++++ Text passage ++++

Y0 Evaluation

available

Graded, not vibes — score runs against rubrics before and after they ship.

[ 01 ]Spec sheet

statusavailable
context window32k tokens per judgment
latency p50650 ms per judgment
price$1.00 in / $4.00 out

Y0 Evaluation is the family that answers the question every team eventually asks: is it actually good? It is a set of judge models trained to score outputs against rubrics — faithfulness to attached context, completeness against the ask, tone fit, policy compliance, format validity — and calibrated against human raters so a 0.85 means the same thing next month as it does today. It runs in two places. Offline, it powers the evals pillar: you assemble a suite of cases, pin it to a model version, and every release candidate gets graded before it can be promoted, turning 'the new model feels worse' into a diff you can read. Online, it samples production runs and scores them continuously, so quality regressions show up on a dashboard within hours instead of in a churned customer's exit interview. Judgments are themselves traced — every score ships with the rubric line it applied and the evidence span it weighed, because an unexplained 0.4 is just another opinion. Teams also use it as a gate inside agent workflows: an output below threshold gets retried or routed to a human instead of sent. Generally available; judge rubric packs for common tasks ship in the cookbook.

++++ Supplied data ++++

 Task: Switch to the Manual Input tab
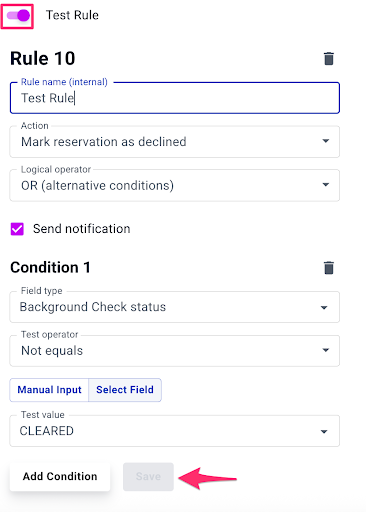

++++

Pick up the Y0 Evaluation page after its last sentence and keep writing it. The lines have no connection to the Y0 Evaluation page.

* _Result of the task_
[ 02 ]Capabilities

Rubric-based scoring calibrated against human raters

Faithfulness checks that verify claims against attached context

Suite runs that gate model and prompt promotions in CI

Continuous sampling of production traffic with drift alerts

Explained judgments — every score cites rubric line and evidence

[ 03 ]Best for

Regression-gating prompt and model changes before release

Production quality monitoring without manual spot checks

In-workflow gates that catch bad outputs before they send

[ 04 ]Sample request

[ request ]application/json
{
  "model": "y0-judge",
  "run_id": "run_4af2c19e",
  "rubric": "rb_faithfulness_v2",
  "threshold": 0.8,
  "on_fail": "flag"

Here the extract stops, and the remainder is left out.